From mboxrd@z Thu Jan  1 00:00:00 1970
Return-Path: <linux-kernel-owner@vger.kernel.org>
Received: (majordomo@vger.kernel.org) by vger.kernel.org via listexpand
	id S1755397Ab3AXSv2 (ORCPT <rfc822;w@1wt.eu>);
	Thu, 24 Jan 2013 13:51:28 -0500
Received: from mx1.redhat.com ([209.132.183.28]:61864 "EHLO mx1.redhat.com"
	rhost-flags-OK-OK-OK-OK) by vger.kernel.org with ESMTP
	id S1750975Ab3AXSvZ (ORCPT <rfc822;linux-kernel@vger.kernel.org>);
	Thu, 24 Jan 2013 13:51:25 -0500
Date: Thu, 24 Jan 2013 19:50:26 +0100
From: Oleg Nesterov <oleg@redhat.com>
To: Tejun Heo <tj@kernel.org>
Cc: Linus Torvalds <torvalds@linux-foundation.org>,
        Yasunori Goto <y-goto@jp.fujitsu.com>,
        Peter Zijlstra <a.p.zijlstra@chello.nl>, Ingo Molnar <mingo@elte.hu>,
        Dan Carpenter <dan.carpenter@oracle.com>,
        Michael Davidson <md@google.com>,
        Suleiman Souhlal <suleiman@google.com>, Julien Tinnes <jln@google.com>,
        Aaron Durbin <adurbin@google.com>,
        Andrew Morton <akpm@linux-foundation.org>,
        Linux Kernel Mailing List <linux-kernel@vger.kernel.org>,
        Roland McGrath <roland@hack.frob.com>,
        Alexander Gordeev <agordeev@redhat.com>
Subject: Re: TASK_DEAD && ttwu() again (Was: ensure
	arch_ptrace/ptrace_request can never race with SIGKILL)
Message-ID: <20130124185026.GA18814@redhat.com>
References: <20130118185559.GA3773@redhat.com> <CA+55aFy=newnMbx53HipyWbRs2mUUPSqXXCpSfDLW78gkro37g@mail.gmail.com> <20130120192448.GA6771@redhat.com> <20130120192527.GC6771@redhat.com> <CA+55aFx1+hFSCa4nX80C30BkEOugXRvBZ=7LA+u+KOq_qSaJsg@mail.gmail.com> <20130121172151.GA4691@redhat.com> <CA+55aFwRkvEP5YJy+a=TFgDX==YuU7CJ+D_U+B2s4e1LX-nz3g@mail.gmail.com> <20130121194723.GA18775@redhat.com> <20130123191946.GA19101@redhat.com> <20130123195059.GH2373@mtj.dyndns.org>
MIME-Version: 1.0
Content-Type: text/plain; charset=us-ascii
Content-Disposition: inline
In-Reply-To: <20130123195059.GH2373@mtj.dyndns.org>
User-Agent: Mutt/1.5.18 (2008-05-17)
Sender: linux-kernel-owner@vger.kernel.org
List-ID: <linux-kernel.vger.kernel.org>
X-Mailing-List: linux-kernel@vger.kernel.org

Hi Tejun,

On 01/23, Tejun Heo wrote:
> Hello, Oleg.
>
> On Wed, Jan 23, 2013 at 08:19:46PM +0100, Oleg Nesterov wrote:
> >
> > And this means that a task doing
> >
> > 	current->state = STATE_1;
> > 	// no schedule() in between
> > 	current->state = STATE_2;
> > 	schedule();
> >
> > can be actually woken up by try_to_wake_up(STATE_1) even if it already
> > sleeps in STATE_2.
>
> Hmmm... nasty.
>
> ...
> > and we have the same problem again.
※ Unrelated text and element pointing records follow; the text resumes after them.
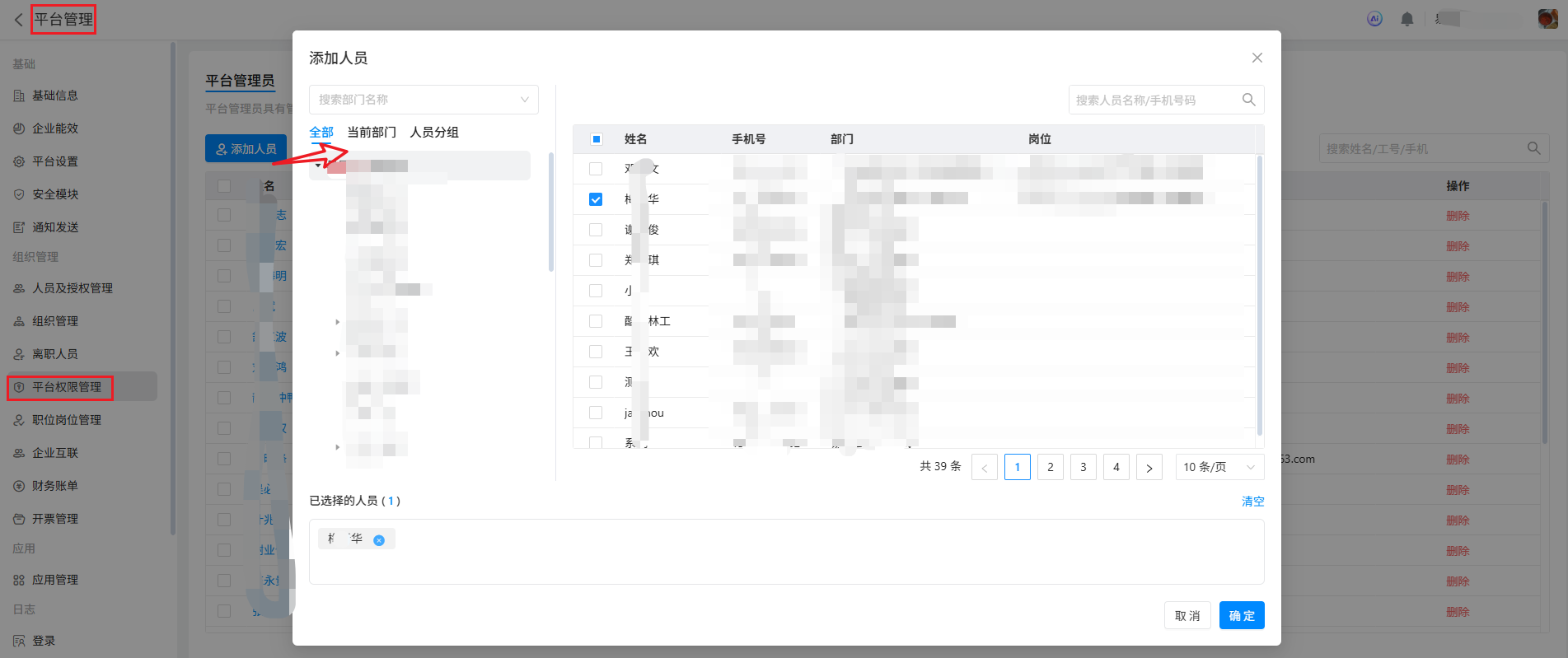The image size is (1568, 658).
Task: Check the checkbox for 林工 row
Action: pyautogui.click(x=596, y=321)
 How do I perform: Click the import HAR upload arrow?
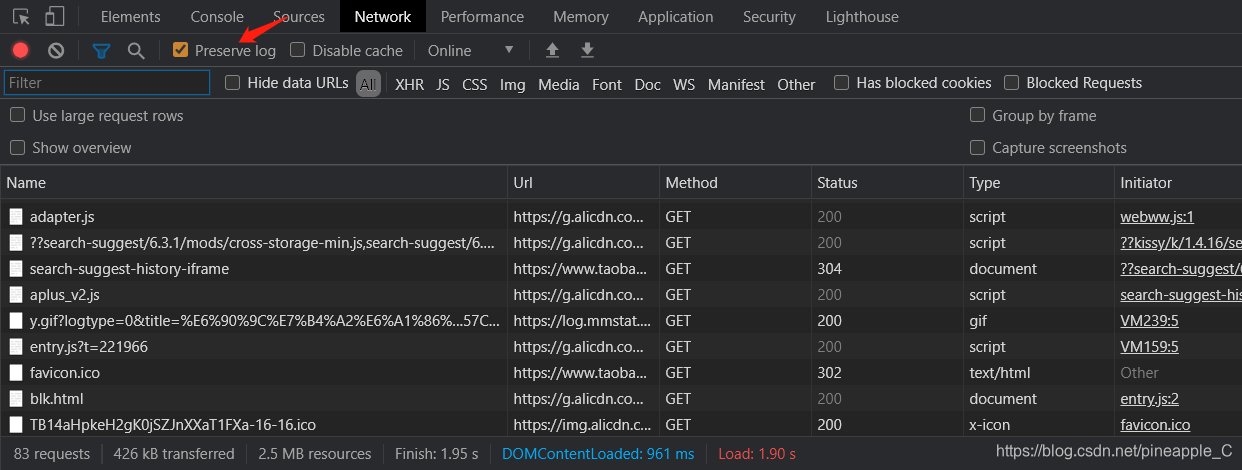(x=552, y=50)
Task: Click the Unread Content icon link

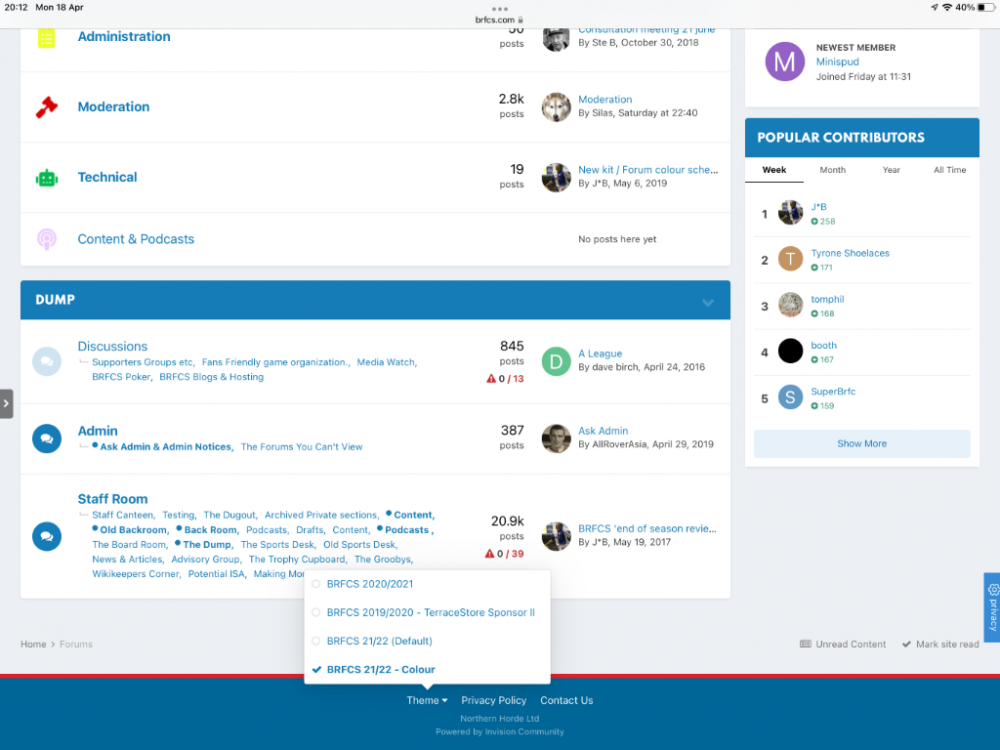Action: coord(843,644)
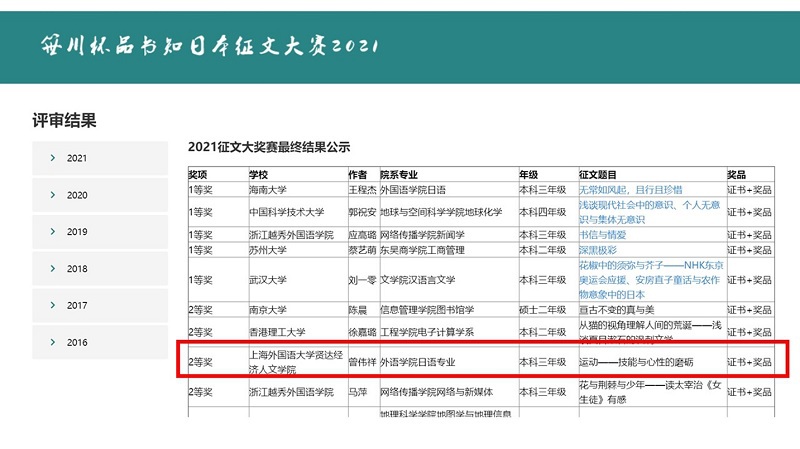The image size is (800, 449).
Task: Open the essay link 花椒中的须弥与芥子
Action: click(x=649, y=280)
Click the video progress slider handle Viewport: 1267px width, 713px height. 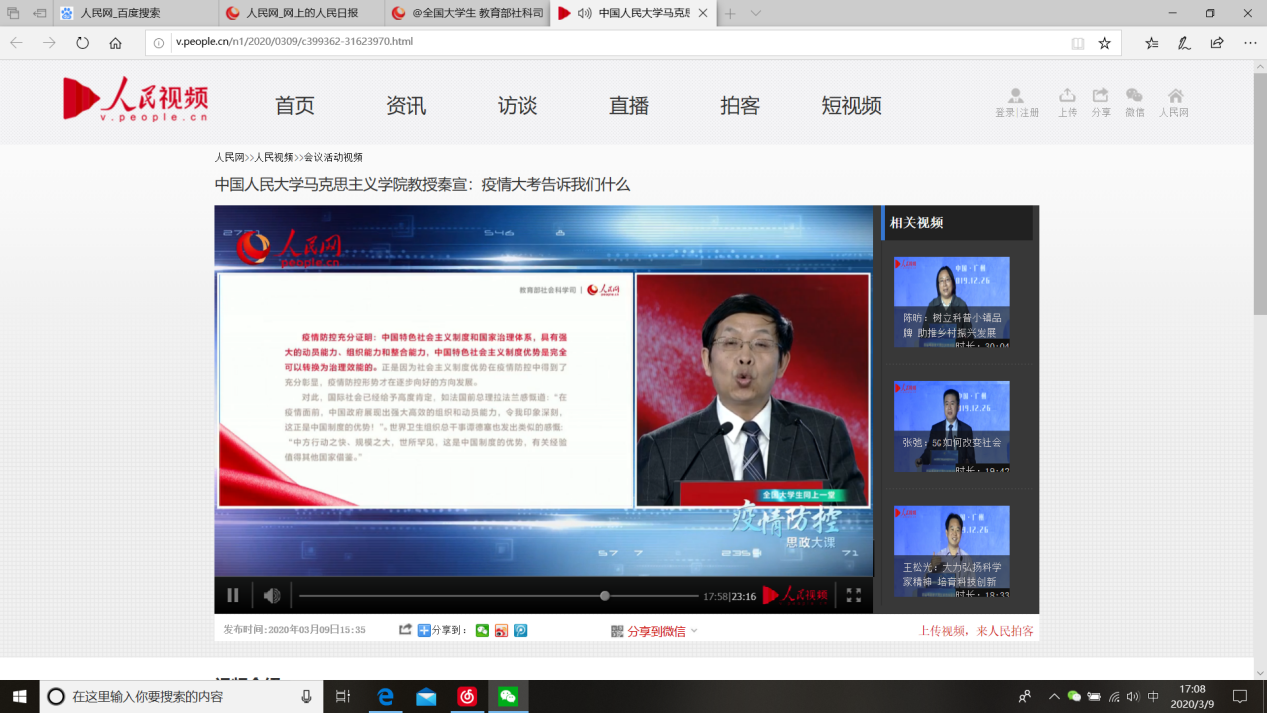[x=605, y=596]
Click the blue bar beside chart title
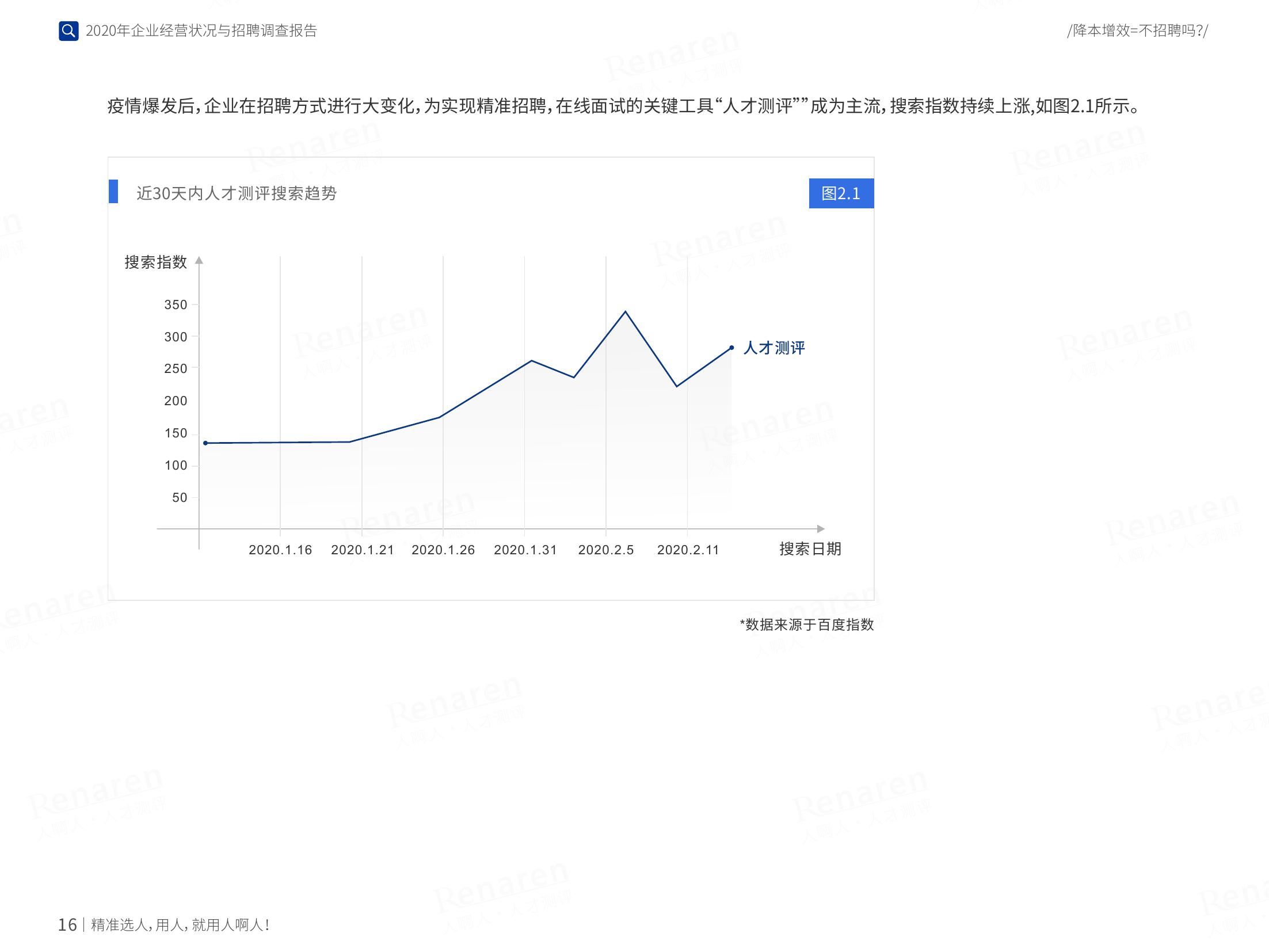Screen dimensions: 1269x952 pyautogui.click(x=113, y=192)
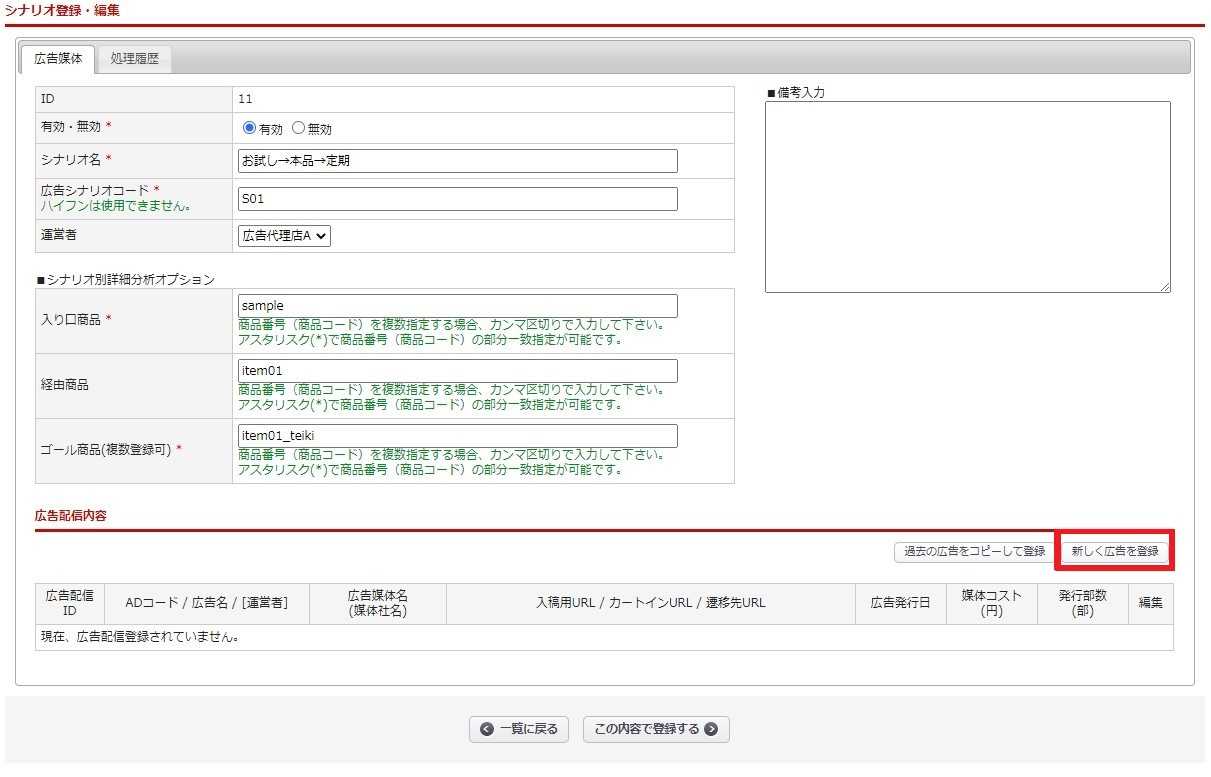
Task: Click the 備考入力 text area
Action: pos(967,196)
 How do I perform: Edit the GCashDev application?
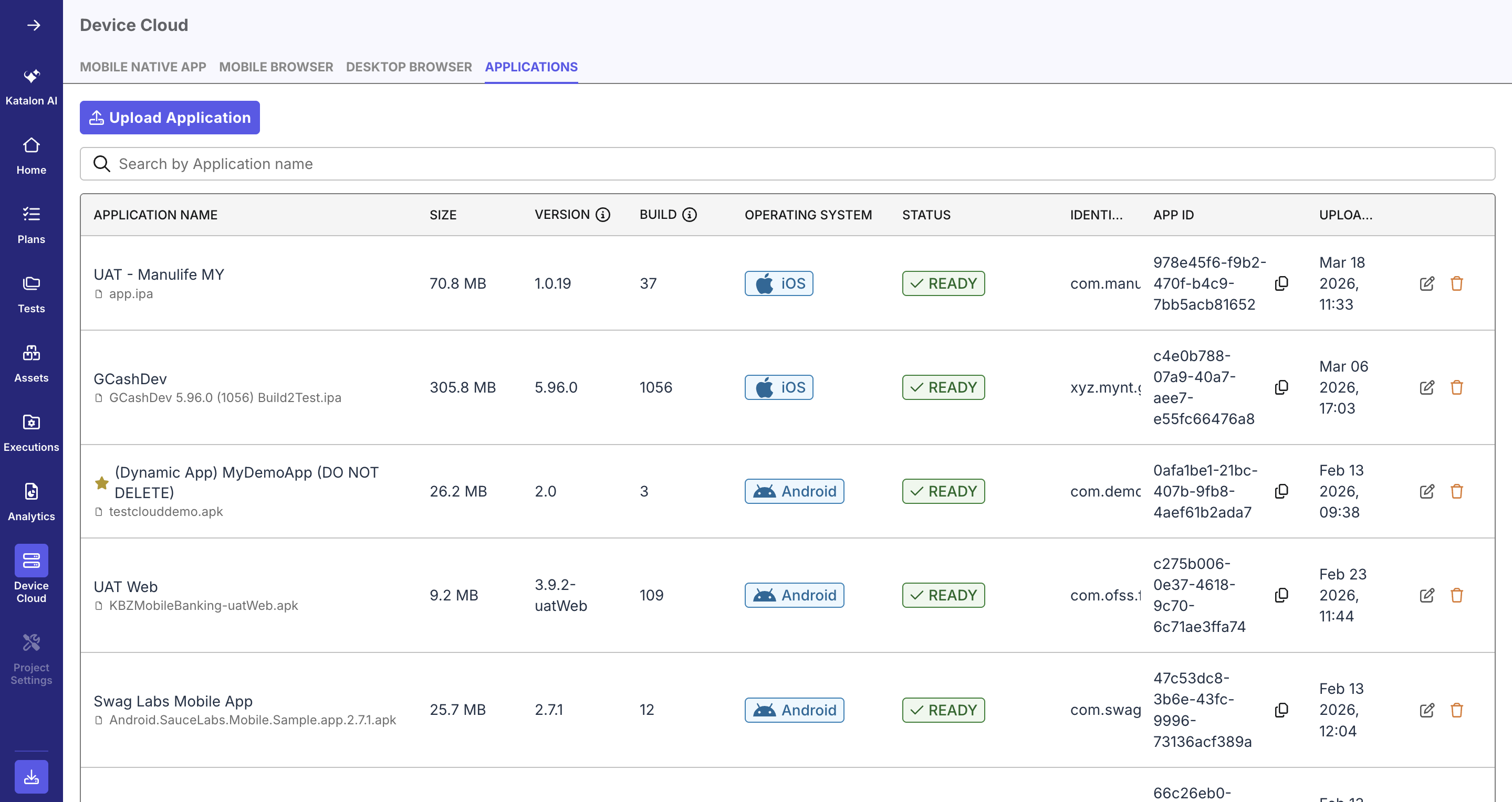tap(1427, 387)
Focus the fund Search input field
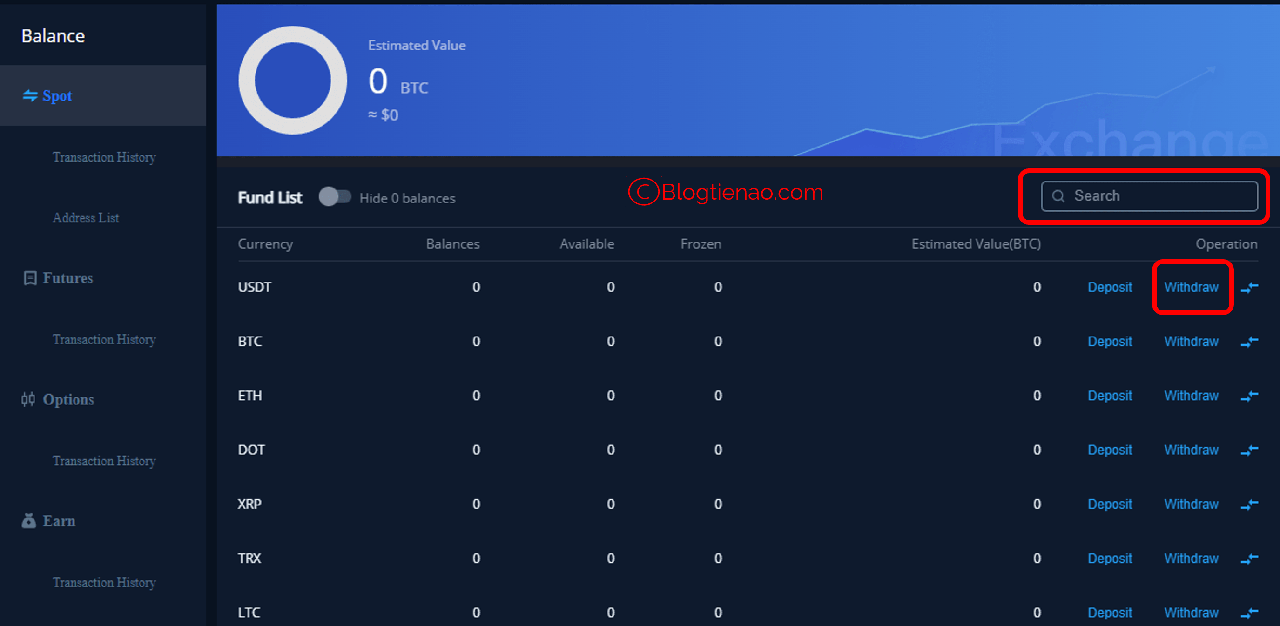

So _I think_ that we we need another
> > mb() after unlock_wait() ?
>
> Seems so, or, maybe we should add barrier semantics to unlock_wait()?
> As it currently stands, it kinda invites misusages.

Perhaps, I am not sure. I agree, unlock_wait() without a barrier at
least on one side probably never makes sense.

> > And, afaics, in theory we can't simply move the current mb() down, after
> > unlock_wait().  (again, only in theory, if nothing else we should have
> > the implicit barrrers after we played with ->state in the past).
> >
> > Or perhaps we should modify ttwu_do_wakeup() to not blindly set RUNNING,
> > say, cmpxchg(old_state, RUNNING). But this is not simple/nice.
>
> I personally think this is the right thing to do short of requiring
> locking on current->state changes.  The situation is a bit muddy
> because we're generally requiring sleepers to loop while still having
> cases where things don't work that way.  It's a little scary that we
> require looping to protect against stray wakeups, which can be very
> rare, without any way to verify/test.
>
> The waker would be acquiring the cacheline exclusively one way or the
> other, so I don't think doing cmpxchg would add much overhead.  We
> would definitely want to do comparisons tho.

Still cmpxchg() is not free, Peter argued that ttwu() is the very hot
path and I understand his concern. And in fact this change doesn't look
very simple...

And this can not eliminate the spurious wakeups in general. Plus in
this particular case (I mean the race described by the comment above
spin_unlock_wait in do_exit) we could equally blame rw_semaphore, not
try_to_wake_up().

So I leave this to scheduler people.

Oleg.